--- Exercise set ---
(1) Output verbatim the part of the passage on Charlotte's sustainability that opens with the words containing "Charlotte sweet for" and closes with "is something else.".
(2) Summarize the passage on Charlotte's sustainability in two sentences.

** BEGIN Reading text **

Charlotte, North Carolina, isn’t the first place you would think of, when asked for the most sustainable city in the US. Best known, perhaps, as the nerve-center of octane-fueled motor-sports (thanks to NASCAR being headquartered here) Charlotte is home to the second-largest financial district outside of Wall Street. It is also one of the least walkable of America’s 50 biggest cities, according to a recent survey of ‘walkability’.

But Charlotte is changing. As one the fastest-growing cities in the US, its increasingly young and tech-savvy residents are keen to grasp at future potential. And in the last decade, the Queen City has seen the future potential for ‘clean energy’ writ large indeed. Branding itself as the ‘The New Energy Capital’, there is a real buzz of sustainability about town these days. Many Charlotteans see their city as an incubator for the urban future of America – a practical example of how any city can become a sustainable community.
The vision thing
That vision has seen a host of initiatives looking to turn good-intentions into real-world results. Foremost among these is Envision Charlotte, an project to transform the uptown financial district into a low-energy, smart-grid-enabled hub. ′This is an unprecedented plan to align business interests with smart grid technology in a way that can propel Charlotte to the forefront of energy efficiency in commercial and government buildings,′ said Michael Regan of the local Environmental Defense Fund.
It’s not just Charlotte’s home-towners with the green vision. President Obama chose Charlotte recently to make his major speech on the clean economy, announcing a $1b stimulus package to get alternative energy transport moving faster. “We can’t just keep on relying on the old ways of doing business. We can’t just rely on fossil fuels from the last century. We’ve got to continually develop new sources of energy,” he said.
Charlotte sweet for sun and wind
And it is just such new sources of energy that form the foundation North Carolina’s transformation. The south-east state is that rare thing on the eastern sea-board– a real sweet spot for both solar and wind power. The solar resource won’t be a surprise, to those familiar with Charlotte’s long hot summers; but the wind potential is something else.

** END Reading text **
** BEGIN Collected material **

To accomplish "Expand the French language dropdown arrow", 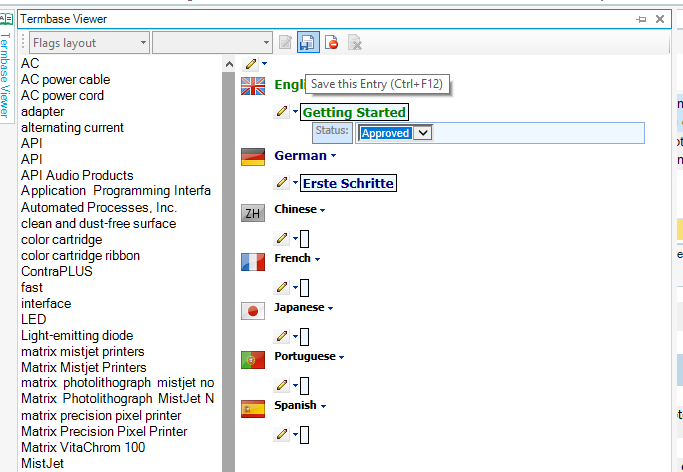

** END Collected material **

--- Solutions to the exercise ---
(1)
Charlotte sweet for sun and wind
And it is just such new sources of energy that form the foundation North Carolina’s transformation. The south-east state is that rare thing on the eastern sea-board– a real sweet spot for both solar and wind power. The solar resource won’t be a surprise, to those familiar with Charlotte’s long hot summers; but the wind potential is something else.

(2) Charlotte, North Carolina, long known for motor sports, its financial district and poor walkability, is changing: the fast-growing city brands itself "The New Energy Capital" and pursues initiatives such as Envision Charlotte, which aims to turn the uptown financial district into a low-energy, smart-grid-enabled hub. President Obama chose Charlotte for a major speech on the clean economy, and the state's strong solar and wind resources form the foundation of North Carolina's transformation.